One single mom is sharing how "credit card fasting" worked for her, helping her go from living paycheck to paycheck, to buying a home.
Credit card debt is easy to pile on, but hard to pay off. For Lisa Samalonis, it was the key to rebuild her life after divorce.
"It was very important for me to preserve some of that money so that I could put it down for a down payment, and also to preserve through the divorce, to preserve my credit score so that I would be eligible for a mortgage," Samalonis said.
The New Jersey native said she had to adjust to living as a single mother of two on one income. So, she decided to go on what she calls a credit card fast.
"Not using my credit card in the beginning was a key factor in that, because when you're using cash or debit, you can see it as soon as you know you don't have enough money, it's right there, having the awareness to know that you're actually spending more than you have," Samalonis said.

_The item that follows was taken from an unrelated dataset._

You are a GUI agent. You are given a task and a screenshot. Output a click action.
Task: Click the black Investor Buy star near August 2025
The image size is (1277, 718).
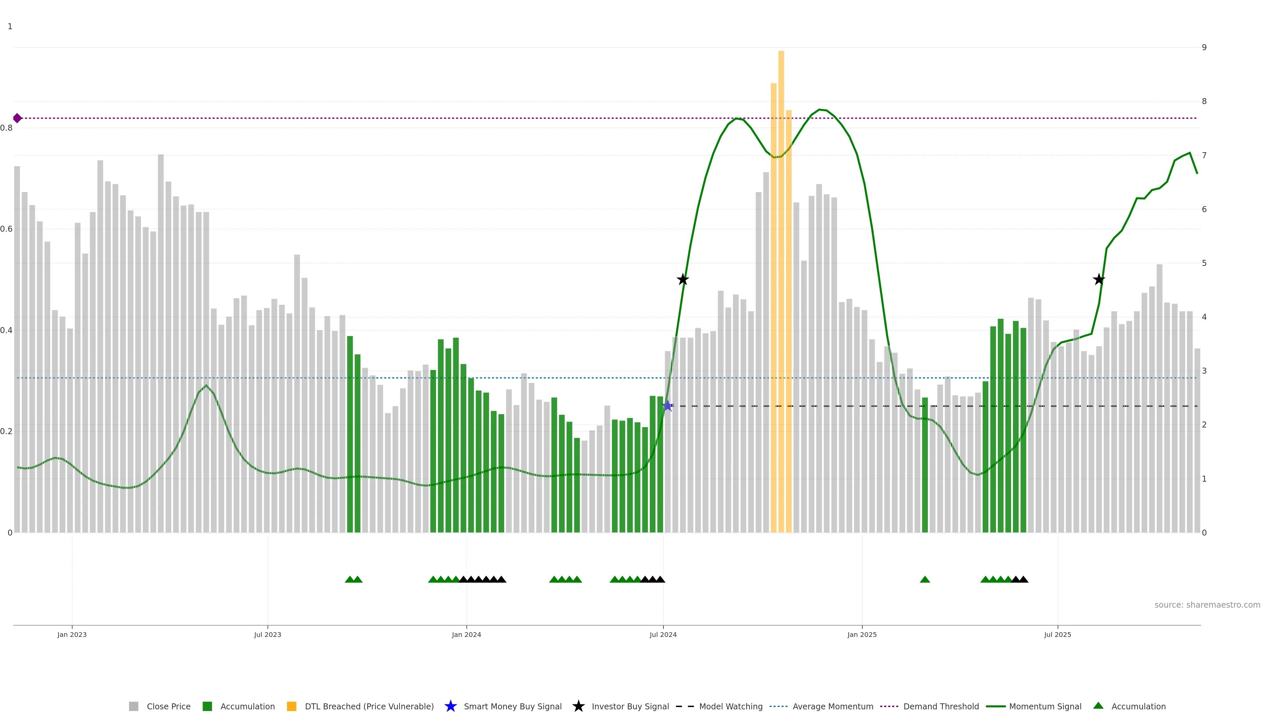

Now, the single mom owns her own home and is sharing her top three steps to becoming financially free. Step one is breaking down your finances.
"Just had a notebook, and I wrote down a lot of my expenses, the ones that were most important at the top, like food and my mortgage or housing. And then, down the list of things that were less important. By kind of breaking it down and really being honest or like getting real with myself, that actually gave me control as I went forward," Samalonis said.
She said step two is use zero-based budgeting, if you must use a credit card.
"When you use your credit card, you take money that you have in your account and you put it into a category or you allocate it to what you've just spent," Samalonis said.
And finally, she said, plan ahead.
"I started to plan better. When unexpected expenses came up, either if it was things that were owed or if it was things that we wanted to do, I tried to plan ahead and so I would be able to save money each month towards that goal," Samalonis said.